Exercise = Report each line from the entries in which "will" can be found.

Input records Block Start

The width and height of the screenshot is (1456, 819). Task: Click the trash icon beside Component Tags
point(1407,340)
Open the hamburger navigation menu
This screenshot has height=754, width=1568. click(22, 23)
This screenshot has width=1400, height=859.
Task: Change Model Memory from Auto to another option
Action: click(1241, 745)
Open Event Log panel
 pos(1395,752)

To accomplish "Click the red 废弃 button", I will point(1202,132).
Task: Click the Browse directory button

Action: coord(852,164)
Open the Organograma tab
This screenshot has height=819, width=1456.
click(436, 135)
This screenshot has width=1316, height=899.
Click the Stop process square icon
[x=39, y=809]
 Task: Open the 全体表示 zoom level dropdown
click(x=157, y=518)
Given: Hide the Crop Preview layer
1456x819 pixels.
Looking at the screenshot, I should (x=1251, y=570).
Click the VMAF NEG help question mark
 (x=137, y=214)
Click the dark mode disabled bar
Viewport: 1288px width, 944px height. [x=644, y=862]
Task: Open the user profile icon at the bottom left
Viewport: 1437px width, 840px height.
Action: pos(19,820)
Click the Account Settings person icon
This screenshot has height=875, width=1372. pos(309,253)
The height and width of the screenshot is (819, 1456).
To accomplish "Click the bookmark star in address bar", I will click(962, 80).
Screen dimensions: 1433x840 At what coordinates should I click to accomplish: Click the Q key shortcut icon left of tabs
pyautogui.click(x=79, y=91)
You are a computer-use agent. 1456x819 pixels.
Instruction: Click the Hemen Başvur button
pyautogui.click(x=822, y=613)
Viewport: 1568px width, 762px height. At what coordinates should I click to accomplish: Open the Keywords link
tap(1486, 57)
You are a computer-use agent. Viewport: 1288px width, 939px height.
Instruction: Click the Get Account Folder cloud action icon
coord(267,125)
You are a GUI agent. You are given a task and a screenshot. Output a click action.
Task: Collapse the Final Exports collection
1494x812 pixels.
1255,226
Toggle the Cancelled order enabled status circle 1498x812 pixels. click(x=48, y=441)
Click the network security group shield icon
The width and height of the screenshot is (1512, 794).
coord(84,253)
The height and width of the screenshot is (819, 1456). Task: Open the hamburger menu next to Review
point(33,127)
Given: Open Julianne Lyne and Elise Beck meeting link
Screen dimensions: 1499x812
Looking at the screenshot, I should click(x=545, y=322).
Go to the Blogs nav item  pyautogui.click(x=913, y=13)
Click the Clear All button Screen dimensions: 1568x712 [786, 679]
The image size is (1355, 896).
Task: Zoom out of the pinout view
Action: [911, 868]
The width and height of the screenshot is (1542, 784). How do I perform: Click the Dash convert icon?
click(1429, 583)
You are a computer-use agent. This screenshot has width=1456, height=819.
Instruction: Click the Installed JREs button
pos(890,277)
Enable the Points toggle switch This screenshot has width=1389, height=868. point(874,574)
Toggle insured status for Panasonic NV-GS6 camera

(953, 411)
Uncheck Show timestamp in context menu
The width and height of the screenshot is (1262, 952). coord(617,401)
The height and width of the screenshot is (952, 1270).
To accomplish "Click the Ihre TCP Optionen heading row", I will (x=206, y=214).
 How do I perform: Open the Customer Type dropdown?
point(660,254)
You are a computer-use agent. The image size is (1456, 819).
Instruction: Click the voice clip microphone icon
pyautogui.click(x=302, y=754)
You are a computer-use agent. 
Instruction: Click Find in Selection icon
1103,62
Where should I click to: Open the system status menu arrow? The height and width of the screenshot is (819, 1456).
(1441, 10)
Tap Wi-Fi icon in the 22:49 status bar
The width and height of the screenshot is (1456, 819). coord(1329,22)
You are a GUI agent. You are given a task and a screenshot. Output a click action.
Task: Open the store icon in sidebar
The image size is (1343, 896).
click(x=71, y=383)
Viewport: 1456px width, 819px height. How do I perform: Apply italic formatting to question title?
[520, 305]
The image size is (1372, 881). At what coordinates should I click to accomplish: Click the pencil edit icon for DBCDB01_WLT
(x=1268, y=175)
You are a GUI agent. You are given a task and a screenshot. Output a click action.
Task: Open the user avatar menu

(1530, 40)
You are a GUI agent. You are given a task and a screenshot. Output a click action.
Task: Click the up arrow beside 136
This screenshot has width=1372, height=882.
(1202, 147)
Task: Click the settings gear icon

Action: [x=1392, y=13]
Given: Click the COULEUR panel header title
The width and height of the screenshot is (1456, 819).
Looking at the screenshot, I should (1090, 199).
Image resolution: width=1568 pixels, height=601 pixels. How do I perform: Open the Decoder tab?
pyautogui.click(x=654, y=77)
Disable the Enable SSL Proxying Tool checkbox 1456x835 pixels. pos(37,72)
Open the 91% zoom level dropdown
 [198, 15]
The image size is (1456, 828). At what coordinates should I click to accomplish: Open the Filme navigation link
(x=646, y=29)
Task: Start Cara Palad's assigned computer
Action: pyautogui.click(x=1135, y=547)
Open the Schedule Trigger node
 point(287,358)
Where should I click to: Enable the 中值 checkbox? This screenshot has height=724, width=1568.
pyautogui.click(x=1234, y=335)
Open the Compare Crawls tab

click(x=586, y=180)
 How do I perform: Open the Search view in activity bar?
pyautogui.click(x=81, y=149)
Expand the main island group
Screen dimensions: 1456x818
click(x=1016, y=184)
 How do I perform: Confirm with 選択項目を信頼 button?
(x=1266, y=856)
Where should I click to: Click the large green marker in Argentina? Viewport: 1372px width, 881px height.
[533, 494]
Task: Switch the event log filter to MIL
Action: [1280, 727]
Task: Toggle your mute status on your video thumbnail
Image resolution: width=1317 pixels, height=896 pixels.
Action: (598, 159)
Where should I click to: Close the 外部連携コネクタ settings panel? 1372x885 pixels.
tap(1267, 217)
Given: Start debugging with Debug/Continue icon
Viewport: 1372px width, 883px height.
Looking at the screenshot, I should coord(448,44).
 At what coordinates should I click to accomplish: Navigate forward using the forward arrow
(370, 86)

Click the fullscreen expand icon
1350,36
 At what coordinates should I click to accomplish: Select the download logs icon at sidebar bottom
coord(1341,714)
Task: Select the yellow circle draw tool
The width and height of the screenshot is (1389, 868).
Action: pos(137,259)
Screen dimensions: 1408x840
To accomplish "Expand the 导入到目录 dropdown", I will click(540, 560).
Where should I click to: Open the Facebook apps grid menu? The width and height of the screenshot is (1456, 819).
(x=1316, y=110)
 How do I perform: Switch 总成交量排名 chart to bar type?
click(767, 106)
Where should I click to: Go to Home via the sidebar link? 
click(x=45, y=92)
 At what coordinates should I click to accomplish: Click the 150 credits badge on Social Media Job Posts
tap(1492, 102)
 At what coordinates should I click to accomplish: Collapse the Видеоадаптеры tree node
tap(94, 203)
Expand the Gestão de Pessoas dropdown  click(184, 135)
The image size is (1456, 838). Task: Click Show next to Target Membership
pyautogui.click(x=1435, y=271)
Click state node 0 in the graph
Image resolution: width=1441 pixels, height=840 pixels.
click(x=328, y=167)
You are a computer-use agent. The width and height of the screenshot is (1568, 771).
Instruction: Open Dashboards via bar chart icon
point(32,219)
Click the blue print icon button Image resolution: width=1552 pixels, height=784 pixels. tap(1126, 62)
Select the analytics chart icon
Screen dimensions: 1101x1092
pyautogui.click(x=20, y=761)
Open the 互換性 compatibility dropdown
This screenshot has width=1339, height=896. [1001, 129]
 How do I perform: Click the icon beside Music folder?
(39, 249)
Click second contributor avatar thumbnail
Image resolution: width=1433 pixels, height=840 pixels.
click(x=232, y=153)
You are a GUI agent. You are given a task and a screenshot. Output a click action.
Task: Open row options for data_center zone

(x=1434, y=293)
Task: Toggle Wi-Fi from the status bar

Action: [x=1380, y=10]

Input records Block End

Completed exercise =
To accomplish "Click the red 废弃 button", I will point(1202,132).
To accomplish "Click the bookmark star in address bar", I will click(962, 80).
To accomplish "Click the Ihre TCP Optionen heading row", I will (x=206, y=214).
To accomplish "Expand the 导入到目录 dropdown", I will click(540, 560).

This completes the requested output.